==== INPUT RECORDS ====

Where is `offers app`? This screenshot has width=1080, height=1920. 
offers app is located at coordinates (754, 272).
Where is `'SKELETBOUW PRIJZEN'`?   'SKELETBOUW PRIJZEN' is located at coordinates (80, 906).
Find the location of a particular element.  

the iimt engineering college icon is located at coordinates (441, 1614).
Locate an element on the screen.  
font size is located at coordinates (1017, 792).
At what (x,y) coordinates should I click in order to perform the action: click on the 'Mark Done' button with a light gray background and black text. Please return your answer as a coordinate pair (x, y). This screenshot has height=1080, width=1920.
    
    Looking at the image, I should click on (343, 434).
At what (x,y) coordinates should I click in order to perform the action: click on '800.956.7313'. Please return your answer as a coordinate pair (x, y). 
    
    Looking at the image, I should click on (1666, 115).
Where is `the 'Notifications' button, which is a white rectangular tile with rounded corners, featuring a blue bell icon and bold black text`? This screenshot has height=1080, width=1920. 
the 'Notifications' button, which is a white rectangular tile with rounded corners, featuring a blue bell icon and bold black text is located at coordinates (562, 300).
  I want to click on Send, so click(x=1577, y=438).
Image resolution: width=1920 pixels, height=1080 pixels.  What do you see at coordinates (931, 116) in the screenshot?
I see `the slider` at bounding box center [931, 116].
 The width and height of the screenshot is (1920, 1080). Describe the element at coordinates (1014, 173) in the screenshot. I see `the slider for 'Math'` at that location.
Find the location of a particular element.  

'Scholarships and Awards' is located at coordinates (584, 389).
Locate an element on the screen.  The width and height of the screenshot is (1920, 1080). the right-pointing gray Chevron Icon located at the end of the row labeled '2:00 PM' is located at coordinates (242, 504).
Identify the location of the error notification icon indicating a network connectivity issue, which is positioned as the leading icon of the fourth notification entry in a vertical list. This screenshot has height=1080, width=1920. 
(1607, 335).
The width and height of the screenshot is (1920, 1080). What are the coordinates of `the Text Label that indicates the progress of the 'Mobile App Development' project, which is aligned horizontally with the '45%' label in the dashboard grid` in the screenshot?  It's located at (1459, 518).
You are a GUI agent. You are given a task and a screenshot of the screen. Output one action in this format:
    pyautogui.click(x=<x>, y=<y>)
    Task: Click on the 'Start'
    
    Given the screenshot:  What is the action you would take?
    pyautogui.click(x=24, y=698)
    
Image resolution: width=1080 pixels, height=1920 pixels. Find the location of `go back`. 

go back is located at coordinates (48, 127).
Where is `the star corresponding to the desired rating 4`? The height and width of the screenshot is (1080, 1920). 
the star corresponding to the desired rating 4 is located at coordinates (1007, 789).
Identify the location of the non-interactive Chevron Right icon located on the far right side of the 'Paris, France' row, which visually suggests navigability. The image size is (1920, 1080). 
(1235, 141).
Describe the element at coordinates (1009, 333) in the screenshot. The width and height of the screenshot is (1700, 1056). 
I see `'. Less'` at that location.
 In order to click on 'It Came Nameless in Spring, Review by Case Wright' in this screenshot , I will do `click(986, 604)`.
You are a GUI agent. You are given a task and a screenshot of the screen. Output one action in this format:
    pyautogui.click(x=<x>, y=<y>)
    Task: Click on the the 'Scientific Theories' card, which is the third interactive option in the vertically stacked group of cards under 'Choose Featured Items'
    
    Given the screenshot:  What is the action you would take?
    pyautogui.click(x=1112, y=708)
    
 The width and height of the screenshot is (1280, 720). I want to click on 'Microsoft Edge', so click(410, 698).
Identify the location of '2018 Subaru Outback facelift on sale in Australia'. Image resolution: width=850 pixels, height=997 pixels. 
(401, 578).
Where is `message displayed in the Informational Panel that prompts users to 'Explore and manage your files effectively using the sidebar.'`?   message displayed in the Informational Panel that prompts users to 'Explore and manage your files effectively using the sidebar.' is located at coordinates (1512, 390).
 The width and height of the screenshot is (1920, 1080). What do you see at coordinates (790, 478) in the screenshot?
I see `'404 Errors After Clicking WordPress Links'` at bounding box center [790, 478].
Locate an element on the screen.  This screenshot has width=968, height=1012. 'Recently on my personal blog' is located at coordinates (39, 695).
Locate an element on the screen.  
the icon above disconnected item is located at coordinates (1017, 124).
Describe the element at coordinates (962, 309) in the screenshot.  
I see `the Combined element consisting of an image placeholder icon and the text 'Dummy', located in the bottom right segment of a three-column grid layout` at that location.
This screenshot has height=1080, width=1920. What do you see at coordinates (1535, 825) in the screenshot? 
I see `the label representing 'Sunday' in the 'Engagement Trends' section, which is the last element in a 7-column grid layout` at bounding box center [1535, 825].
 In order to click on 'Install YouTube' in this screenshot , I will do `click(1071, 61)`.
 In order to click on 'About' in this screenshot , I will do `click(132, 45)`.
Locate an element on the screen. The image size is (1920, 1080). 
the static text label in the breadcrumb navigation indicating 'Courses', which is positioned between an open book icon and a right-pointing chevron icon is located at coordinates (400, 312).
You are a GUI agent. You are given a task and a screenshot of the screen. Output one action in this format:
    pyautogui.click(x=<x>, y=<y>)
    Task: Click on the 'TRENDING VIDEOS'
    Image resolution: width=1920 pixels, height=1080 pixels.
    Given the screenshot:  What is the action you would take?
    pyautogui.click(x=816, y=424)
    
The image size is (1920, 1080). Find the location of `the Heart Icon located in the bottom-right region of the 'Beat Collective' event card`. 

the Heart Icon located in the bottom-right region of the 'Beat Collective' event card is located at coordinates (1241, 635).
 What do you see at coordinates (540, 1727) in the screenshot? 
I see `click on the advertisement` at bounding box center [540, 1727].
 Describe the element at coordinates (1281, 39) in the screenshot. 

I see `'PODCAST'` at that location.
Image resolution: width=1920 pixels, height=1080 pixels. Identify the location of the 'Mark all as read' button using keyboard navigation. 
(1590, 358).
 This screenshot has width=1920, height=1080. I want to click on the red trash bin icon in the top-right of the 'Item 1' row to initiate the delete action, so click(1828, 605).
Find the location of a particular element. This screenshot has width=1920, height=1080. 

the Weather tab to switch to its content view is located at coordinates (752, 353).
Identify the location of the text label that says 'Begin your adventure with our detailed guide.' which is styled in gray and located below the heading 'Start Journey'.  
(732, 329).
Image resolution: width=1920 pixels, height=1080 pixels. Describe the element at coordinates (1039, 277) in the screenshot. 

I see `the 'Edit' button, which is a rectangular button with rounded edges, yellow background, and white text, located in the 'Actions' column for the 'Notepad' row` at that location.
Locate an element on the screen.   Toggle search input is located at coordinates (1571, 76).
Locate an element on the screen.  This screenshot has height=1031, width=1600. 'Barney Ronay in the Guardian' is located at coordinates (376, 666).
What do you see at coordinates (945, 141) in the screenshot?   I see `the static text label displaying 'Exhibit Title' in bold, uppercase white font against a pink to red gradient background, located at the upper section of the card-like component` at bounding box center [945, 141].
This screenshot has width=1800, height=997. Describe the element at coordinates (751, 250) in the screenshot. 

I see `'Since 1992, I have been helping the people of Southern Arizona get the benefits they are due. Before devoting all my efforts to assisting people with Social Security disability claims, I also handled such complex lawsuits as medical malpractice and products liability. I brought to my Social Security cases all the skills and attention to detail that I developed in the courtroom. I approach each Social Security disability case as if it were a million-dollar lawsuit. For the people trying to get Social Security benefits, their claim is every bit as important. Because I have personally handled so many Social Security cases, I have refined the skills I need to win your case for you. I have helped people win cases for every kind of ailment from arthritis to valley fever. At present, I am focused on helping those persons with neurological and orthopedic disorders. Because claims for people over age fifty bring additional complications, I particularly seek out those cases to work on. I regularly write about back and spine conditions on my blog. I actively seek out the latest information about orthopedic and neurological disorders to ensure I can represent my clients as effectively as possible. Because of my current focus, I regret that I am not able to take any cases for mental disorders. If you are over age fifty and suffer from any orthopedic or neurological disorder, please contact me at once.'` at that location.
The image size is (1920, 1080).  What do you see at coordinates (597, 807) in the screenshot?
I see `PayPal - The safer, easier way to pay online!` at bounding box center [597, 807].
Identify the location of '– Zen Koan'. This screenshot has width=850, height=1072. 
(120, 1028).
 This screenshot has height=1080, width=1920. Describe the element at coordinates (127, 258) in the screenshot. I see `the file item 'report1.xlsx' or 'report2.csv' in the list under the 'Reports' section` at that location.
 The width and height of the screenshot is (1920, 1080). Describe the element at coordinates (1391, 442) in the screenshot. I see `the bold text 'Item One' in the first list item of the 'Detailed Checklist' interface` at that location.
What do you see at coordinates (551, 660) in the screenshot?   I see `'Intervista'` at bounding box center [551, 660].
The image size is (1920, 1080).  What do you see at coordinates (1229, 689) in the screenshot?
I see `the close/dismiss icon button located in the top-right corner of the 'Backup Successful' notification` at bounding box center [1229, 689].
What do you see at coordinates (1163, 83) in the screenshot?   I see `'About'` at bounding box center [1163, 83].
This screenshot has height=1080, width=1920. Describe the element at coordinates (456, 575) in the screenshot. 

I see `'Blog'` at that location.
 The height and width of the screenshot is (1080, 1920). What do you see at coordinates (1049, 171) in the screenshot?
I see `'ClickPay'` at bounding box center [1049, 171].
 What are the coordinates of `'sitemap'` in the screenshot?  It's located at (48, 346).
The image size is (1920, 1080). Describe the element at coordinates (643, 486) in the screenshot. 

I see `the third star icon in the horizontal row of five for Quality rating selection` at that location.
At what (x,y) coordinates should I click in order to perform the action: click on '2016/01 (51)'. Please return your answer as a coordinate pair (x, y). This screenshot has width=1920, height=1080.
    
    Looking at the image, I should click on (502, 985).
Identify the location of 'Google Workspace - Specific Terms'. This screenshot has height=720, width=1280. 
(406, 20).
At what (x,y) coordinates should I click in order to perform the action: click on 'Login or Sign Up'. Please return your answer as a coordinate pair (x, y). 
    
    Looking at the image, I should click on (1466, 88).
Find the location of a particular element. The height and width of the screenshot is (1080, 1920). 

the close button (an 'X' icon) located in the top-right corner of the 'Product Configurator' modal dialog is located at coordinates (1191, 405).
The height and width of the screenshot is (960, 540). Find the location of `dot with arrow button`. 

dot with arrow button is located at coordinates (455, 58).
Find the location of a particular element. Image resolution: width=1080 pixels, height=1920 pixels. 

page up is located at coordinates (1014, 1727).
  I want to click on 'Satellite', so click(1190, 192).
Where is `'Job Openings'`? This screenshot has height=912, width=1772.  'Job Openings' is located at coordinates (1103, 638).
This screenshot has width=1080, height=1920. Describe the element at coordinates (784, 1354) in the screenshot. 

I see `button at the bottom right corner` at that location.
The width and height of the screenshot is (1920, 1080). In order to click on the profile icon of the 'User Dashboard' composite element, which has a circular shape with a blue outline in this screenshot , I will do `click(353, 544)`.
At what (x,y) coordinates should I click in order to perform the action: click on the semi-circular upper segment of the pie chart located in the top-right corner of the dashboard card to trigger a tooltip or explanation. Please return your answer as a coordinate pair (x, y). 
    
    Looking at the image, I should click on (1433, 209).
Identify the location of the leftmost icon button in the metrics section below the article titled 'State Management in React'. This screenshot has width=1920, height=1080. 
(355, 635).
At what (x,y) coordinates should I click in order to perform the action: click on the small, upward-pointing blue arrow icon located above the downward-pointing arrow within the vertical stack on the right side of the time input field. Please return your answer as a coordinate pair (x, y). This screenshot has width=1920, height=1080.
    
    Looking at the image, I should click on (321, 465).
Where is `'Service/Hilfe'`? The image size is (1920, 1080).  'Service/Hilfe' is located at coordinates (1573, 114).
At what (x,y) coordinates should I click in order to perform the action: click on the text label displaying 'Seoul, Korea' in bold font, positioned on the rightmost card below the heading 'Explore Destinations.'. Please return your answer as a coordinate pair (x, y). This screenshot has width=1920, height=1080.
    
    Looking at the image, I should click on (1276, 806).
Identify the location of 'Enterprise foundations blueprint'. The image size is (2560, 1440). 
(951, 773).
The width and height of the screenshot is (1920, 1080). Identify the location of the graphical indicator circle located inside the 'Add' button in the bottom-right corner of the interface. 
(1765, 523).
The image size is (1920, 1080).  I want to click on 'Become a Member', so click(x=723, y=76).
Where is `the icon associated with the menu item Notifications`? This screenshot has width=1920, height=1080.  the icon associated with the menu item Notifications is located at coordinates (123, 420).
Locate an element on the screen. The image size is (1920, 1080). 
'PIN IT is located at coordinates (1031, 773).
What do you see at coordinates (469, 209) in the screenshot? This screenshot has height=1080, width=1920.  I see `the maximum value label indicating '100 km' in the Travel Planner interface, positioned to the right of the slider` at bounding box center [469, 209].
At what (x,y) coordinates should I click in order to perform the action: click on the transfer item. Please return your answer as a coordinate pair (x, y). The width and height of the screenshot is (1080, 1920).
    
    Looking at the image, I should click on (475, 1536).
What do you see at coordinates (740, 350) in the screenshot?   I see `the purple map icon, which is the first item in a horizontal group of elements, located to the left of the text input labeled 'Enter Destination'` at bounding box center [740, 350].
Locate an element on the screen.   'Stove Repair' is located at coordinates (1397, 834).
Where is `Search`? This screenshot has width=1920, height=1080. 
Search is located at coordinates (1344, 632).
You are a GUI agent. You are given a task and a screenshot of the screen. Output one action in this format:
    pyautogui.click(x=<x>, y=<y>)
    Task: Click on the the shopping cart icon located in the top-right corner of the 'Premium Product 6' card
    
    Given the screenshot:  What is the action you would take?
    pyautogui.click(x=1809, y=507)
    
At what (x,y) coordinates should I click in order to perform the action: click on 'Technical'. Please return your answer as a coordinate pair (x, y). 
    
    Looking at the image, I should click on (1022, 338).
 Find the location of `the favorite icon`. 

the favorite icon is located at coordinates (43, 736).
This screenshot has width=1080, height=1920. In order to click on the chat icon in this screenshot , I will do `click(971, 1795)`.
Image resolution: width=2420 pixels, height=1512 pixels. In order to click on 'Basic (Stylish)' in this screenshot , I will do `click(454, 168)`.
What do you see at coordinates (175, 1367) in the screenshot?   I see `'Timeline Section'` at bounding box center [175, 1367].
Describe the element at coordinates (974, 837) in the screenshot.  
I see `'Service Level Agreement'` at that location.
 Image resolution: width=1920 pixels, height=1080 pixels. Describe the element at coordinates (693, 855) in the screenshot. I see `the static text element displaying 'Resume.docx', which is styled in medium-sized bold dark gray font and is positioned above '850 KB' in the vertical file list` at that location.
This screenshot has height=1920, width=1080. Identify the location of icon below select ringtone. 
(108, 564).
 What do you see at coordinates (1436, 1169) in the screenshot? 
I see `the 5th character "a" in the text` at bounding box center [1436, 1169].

====

# CHALLENGE:
Lay out the data from the line containing "coordinates (80, 906)." through the line containing "font size is" as a JSON list of strings, one string per line, with blank lines omitted.

# TASK OUTPUT:
[
  "Where is `'SKELETBOUW PRIJZEN'`?   'SKELETBOUW PRIJZEN' is located at coordinates (80, 906).",
  "Find the location of a particular element.  ",
  "the iimt engineering college icon is located at coordinates (441, 1614).",
  "Locate an element on the screen.  ",
  "font size is located at coordinates (1017, 792)."
]